Die Literaturedition Niederösterreich wird von der Abteilung Kultur und Wissenschaft des Amtes der Niederösterreichischen Landesregierung herausgegeben. Manfred Chobot, Jahrgang 1947, hat dort vor einigen Jahren den Lyrikband ansichtskarten - stadt/stattgedichte publiziert; daneben liegen von ihm weitere Gedicht- und Prosabände unter anderem bei Deuticke und in der Bibliothek der Provinz vor. Nicht zuletzt ist Chobot aber als Herausgeber der Reihe "Lyrik aus Österreich" im Verlag Grasl bekannt geworden, die nach 28 Jahren ihres Bestehens kürzlich mit der Verlagsübernahme durch Brandstätter eingestellt wurde.

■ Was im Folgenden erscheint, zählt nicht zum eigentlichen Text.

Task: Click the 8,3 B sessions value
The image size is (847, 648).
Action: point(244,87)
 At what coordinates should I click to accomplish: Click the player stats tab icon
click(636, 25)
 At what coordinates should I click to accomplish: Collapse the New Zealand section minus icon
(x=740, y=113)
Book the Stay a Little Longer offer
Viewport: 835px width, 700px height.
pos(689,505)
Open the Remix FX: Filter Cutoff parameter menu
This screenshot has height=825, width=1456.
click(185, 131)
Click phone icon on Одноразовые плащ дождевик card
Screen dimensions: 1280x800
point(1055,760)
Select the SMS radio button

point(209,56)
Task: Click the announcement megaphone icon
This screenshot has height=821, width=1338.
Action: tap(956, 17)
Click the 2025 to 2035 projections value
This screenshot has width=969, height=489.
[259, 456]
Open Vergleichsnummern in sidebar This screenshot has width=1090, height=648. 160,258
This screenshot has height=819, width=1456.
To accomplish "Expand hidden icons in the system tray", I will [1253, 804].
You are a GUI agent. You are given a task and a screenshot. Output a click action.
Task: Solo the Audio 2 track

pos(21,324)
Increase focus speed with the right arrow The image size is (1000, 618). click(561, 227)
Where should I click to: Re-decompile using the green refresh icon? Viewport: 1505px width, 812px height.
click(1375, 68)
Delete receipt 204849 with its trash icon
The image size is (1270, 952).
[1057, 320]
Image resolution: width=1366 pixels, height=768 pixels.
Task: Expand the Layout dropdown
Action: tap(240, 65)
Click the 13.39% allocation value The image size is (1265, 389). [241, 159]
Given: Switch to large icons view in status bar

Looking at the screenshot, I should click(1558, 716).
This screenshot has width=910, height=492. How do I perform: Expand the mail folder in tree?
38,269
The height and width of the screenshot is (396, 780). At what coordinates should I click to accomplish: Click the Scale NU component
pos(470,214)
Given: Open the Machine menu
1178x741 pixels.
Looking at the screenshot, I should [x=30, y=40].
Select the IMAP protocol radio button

Nun liegt in der Edition Niederösterreich ein neues Buch Chobots vor, das nicht zuletzt durch seine bibliophile Ausstattung - der hochwertig gebundene Band enthält neben rund 120 Gedichten zahlreiche ganzseitige Farbfotos unter der lapidaren Bezeichnung BildGedichte - neue Einblicke in die Gattungsgrenzen überscheitende, ebenso bunte wie herbe Poetik seiner Verfassers gewährt. Schon das schräg auf dem Buchumschlag affichierte Foto eines reichlich verlebten Esso-Zapfsäulenpaares lädt zum ironischen Auftanken auf dem Weg nach dirdort ein.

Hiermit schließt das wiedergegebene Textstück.